BE protesta por recorrente atraso no pagamento de verbas da Região à ACRA

O Bloco de Esquerda apresentou esta manhã, no parlamento dos Açores, um voto de protesto pelo reiterado e contínuo atraso nas transferências protocolizadas entre o Governo Regional e a Associação dos Consumidores da Região Açores (ACRA), que prejudicam o seu desempenho e o cumprimento das suas obrigações de instituição de utilidade pública. Mesmo reconhecendo que os pagamentos estão em falta, o PS usou a sua maioria absoluta para, sozinho, chumbar o voto de protesto.

A continuidade da atividade da ACRA está ameaçada devido à redução constante, ao longo dos últimos anos, do financiamento público que lhe tem sido atribuído e, sobretudo, pelo atraso na transferência deste financiamento. O Bloco de Esquerda defende, assim, que é urgente proceder à imediata transferência dos valores devidos a esta associação.
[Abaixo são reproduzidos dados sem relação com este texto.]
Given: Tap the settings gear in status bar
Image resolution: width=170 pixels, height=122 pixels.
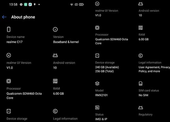Looking at the screenshot, I should click(x=21, y=4).
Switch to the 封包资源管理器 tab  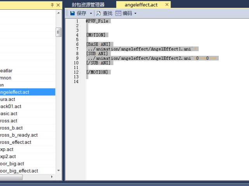coord(88,5)
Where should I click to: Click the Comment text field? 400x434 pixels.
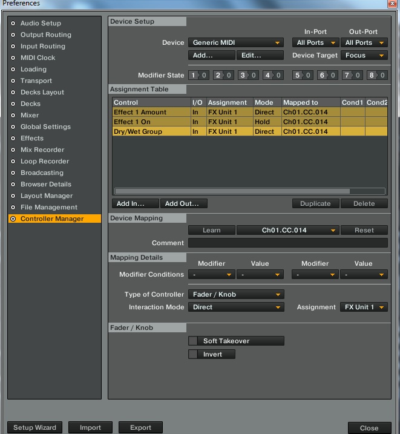[x=288, y=243]
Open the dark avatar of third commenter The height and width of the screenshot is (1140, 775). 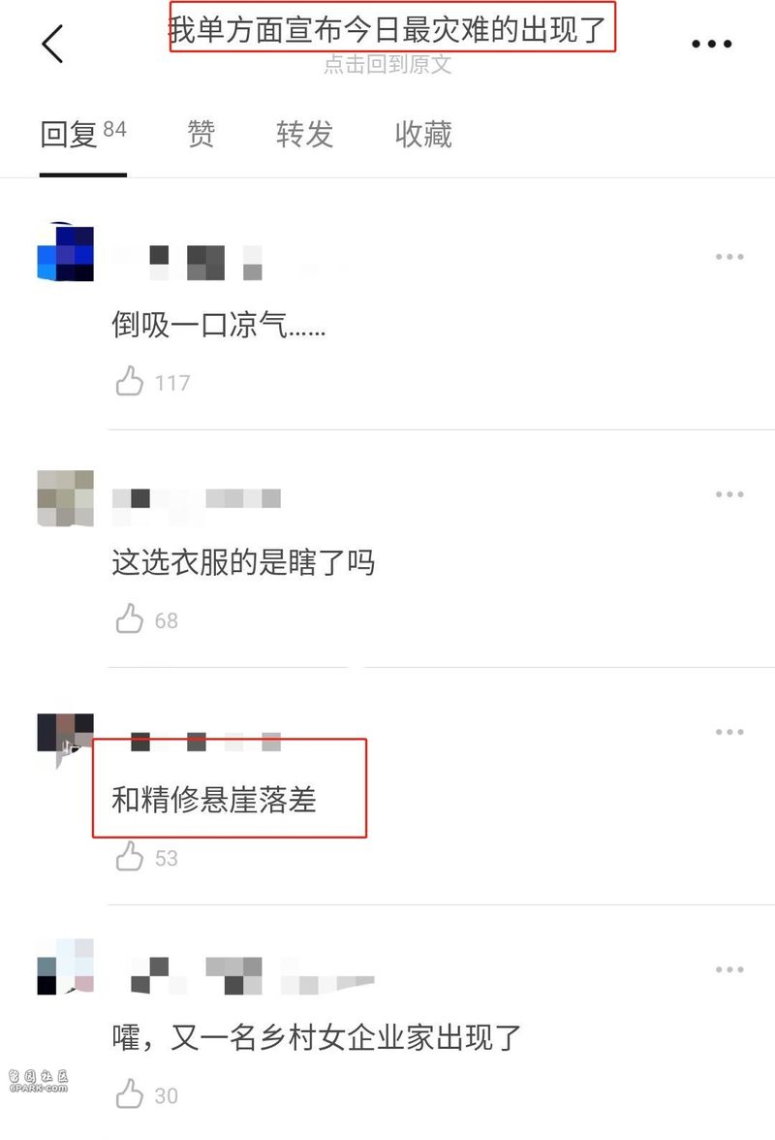click(65, 736)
Note-se que a redução deste financiamento público tem tido consequências nas atividades regulares da ACRA, como é o caso da quebra de regularidade na recolha de alimentos pronto-a-comer para análise.
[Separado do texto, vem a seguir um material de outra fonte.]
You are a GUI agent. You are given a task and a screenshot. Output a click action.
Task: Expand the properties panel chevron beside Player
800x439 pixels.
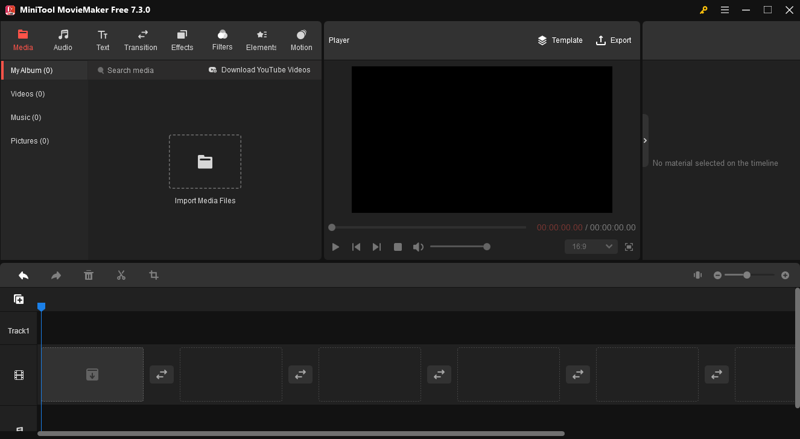click(644, 140)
Lamentavelmente, esta situação de atraso do pagamento do Governo Regional à ACRA é recorrente: em dezembro de 2015, o BE levou ao parlamento uma proposta para que o Governo Regional transferisse o valor acordado com a ACRA para o ano de 2015, que também estava em atraso.

No entanto, apesar da iniciativa legislativa ter sido rejeitada pela maioria absoluta do Partido Socialista, uns dias mais tarde, a dívida  em questão acabou por ser regularizada, exceção feita à última tranche de 2015.

“Estranhamente, até à presente data, esta última tranche de 2015 não foi ainda regularizada, mas a primeira tranche de 2016, já o foi, muito recentemente. Estranha e curiosa cronologia!”, assinalou a deputada Zuraida Soares.

Se em 2015, a justificação do Governo foi que o dinheiro estava em trânsito, agora, a desculpa é que está a ser feita uma verificação. “O valor das verbas a transferir, e as datas de pagamento, estão protocolizadas e têm que ser cumpridas”, concluiu a deputada do BE.